Before Rurka left the UK for Holland and then Germany, she had been given a brief training course at the Great Ormond Street Hospital, the Tavistock Clinic and Anna Freud’s nursery. When she arrived in Belsen, twenty-two-year-old Rurka was put in charge of 83 children under the age of 16 who had no relatives to care for them. She became the matron of the Kinderheim, the children’s home where 47 of the Boys were cared for. Not all of the Boys in the home had been liberated in Belsen and a number, like Chaim Liss, arrived after the liberation.

Rurka spoke Yiddish with the children and was a key player in the founding of the DP camp school. The children in the school were taught in German, which was the only common language.

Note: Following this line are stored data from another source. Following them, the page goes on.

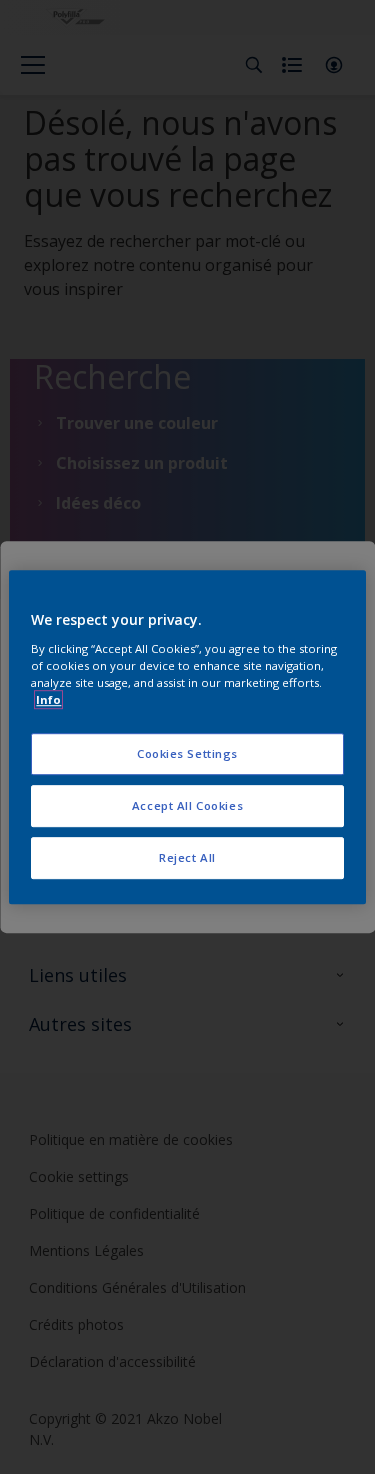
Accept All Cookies (187, 805)
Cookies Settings (187, 753)
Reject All (187, 857)
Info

One of the teachers was a Czech survivor Irene Mandel who spoke five languages. It was here that Josef Himmelstein learned to read and write as he had had no schooling since the age of nine. Not only JRU aid workers cared for and taught the Boys but aid workers from the American Jewish Joint Distribution Committee were also involved in looking after them.

The Boys who spent time in Belsen experienced the revival of Jewish cultural, political and religious life. Nearly all the survivors were ardent Zionists.

The Lost Boys

The Belsen-Hohne DP camp was the largest in the British occupied zone of Germany and remained so until it closed in 1950. It would have seemed logical that, as it was the British government who had offered 1000 visas to Jewish orphans from the concentration camps, the vast majority of those children would have come from Belsen, but they did not. Only 47 child survivors from the camp became part of the Boys and that was only after a timely intervention from David Ben-Gurion, the chairman of the Palestine Mandate’s Jewish Agency.

Opinions in the DP leadership and among aid workers were divided as to where the children would build a new life. The night before the children were due to leave for the UK the head of the children’s home, Sadie Rurka, who was in favour of her charges being taken to the UK, argued late into the night with the head of the Central Committee of the Liberated Jews, Josef Rosensaft. Rosensaft, a staunch Zionist, wanted the children to settle in Palestine. He only agreed to let the children leave after Ben Gurion, who was on a visit to the camp personally, interceded on their behalf. He promised Rosensaft that all of the children would be resettled in the Palestine Mandate. The Boys who had been given visas for the UK had previously staged a demonstration demanding that they be allowed to leave for Britain.

While the Boys were in the Bergen-Hohne DP camp Jewish survivors were classified by their country origin and were only recognised as a separate group after the Boys had left for the UK. This is clear from the list of the children who came from the British zone as they are listed by nationality unlike those of the second group who arrived at the same time from the American sector.

Shalom Markowitz returned the UK from Belsen before the arrival of the second group of the Boys. He visited staff at Wintershill Hall to brief them. The Central British Fund then appointed Markowitz and his wife to be the wardens of a large hostel in Hemel Hempstead that was prepared to receive a subsequent group from Belsen of 220 children. This group of children never arrived in the UK as they were prevented from leaving by the Committee of the Liberated Jews, who demanded that the children settle in Palestine. The committee was supported by the rabbis in the Belsen-Hohne DP camp, who opposed the children’s transfer to the UK as some children on the pre-war Kindertransports had not been placed in Jewish homes.